Some corms can be dug up, cut into pieces and replanted for more new plants.

I don’t dig mine up, I leave them be and they do their thing.

The older I get, the more I appreciate plants that do their thing without my intervention.

These are among my favorite plants in the garden, mostly because of their color and the ‘fleshy-ness’ of the flowers.

They bloom in Spring at the same time as the Matilija Poppy flowers and the color contrast is gorgeous.

The best photos are actually taken in the evening when the darker shades of purple don’t get washed out by the Sun.

I always take a hundred photos of every flower.

No, I do not think that’s excessive in any way.

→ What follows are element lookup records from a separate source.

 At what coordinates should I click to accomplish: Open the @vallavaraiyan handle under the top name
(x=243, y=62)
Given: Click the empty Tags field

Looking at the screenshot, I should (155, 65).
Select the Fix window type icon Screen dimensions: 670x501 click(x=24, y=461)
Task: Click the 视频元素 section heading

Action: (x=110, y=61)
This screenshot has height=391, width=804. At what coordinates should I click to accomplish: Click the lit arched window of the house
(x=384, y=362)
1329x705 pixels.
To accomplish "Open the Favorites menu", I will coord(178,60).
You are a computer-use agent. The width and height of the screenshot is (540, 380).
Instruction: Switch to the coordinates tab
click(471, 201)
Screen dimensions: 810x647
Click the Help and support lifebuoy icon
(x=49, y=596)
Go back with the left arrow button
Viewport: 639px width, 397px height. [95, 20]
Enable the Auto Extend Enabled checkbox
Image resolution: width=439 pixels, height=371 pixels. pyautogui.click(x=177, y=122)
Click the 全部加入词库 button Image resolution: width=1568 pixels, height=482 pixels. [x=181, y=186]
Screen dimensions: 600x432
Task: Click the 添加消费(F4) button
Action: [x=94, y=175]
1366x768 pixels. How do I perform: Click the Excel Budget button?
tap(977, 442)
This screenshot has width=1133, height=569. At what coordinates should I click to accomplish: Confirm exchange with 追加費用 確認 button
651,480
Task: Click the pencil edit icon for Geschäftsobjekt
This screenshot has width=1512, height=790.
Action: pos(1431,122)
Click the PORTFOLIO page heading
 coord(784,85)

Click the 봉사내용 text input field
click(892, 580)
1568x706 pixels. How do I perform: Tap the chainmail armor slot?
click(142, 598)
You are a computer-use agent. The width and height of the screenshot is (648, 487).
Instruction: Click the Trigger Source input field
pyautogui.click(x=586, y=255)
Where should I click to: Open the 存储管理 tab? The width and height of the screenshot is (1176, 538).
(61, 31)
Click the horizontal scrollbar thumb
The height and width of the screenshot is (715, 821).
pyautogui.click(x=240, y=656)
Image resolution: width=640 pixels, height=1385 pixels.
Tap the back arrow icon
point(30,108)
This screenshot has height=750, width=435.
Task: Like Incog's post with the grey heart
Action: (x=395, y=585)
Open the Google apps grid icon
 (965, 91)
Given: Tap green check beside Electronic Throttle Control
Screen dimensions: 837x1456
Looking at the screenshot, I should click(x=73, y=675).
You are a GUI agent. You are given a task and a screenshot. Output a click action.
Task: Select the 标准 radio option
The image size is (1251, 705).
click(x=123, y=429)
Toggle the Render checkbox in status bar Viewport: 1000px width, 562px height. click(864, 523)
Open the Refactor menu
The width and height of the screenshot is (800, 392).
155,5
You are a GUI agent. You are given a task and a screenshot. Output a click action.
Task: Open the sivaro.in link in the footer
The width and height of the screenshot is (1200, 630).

Here’s a rare photo of Tom in the garden.

I made him pose there so I could see how tall the Gladiolus growing in the meditation circle gets. This one was about 6’4″. It’s always much taller than me.

Next year they’ll come up again and I’ll be reminded of my favorite color, a day fondly spent digging in the Earth with my son, and the ever-eternal optimism that is Spring.

The past two weeks have been super extra busy and exciting. Learning an extensive science vocabulary and settling into a new semester has eaten up my free time (happily so) and this weekend is a full working weekend. Whenever people get excited about the 4th of July or Labor Day holidays – or most ‘national’ holidays, I tend to cringe inside. These are never great holidays for me since they fall during the busiest time of the month for my business. If I do choose to take the time off completely, things do not go well in the long run. We’ve learned to just bite the bullet and work through, enjoying the holiday as much as we can but keeping our I’s dotted and T’s crossed. Mostly I don’t mind because we take our time off elsewhere and it’s part of being self-employed. Sometimes however, it makes me a little grumpy…like this morning. So, before hitting the office, I went out to water a few plants and readjust my attitude in the garden and soak up a bit of the morning Sun. Then I saw it – the loveliest flower blooming under the bedroom window. I didn’t know it was growing and I hadn’t known it was blooming and I don’t remember planting it. A complete surprise gift from the garden just in time to get my attitude back on track. It’s a Gladiolus callianthus and one of those things I buried and forgot. I’m so glad I did.

Gladiolus callianthus - September 2011


The more I looked at it, the more interesting it was. Like how the topmost petal has no color when the other petals do.

Or the fact that the purple coloring is so dark it looks brown, and the anthers are HUGE.

I hope it cheers you up as much as it did me. Whatever you’re doing this holiday weekend, be safe and have as much fun as you can. Summer is on her way out and, before you know it, we’ll be discussing holidays involving witches and goblins, turkeys and fires in the fireplace. I’m looking forward to Fall, but I always do that right about now.

Ok, time for me to get back to my job before Tom catches on to the fact that he’s over there working hard on our financial reports and I’m over here playing with pictures of flowers….Happy Labor Day!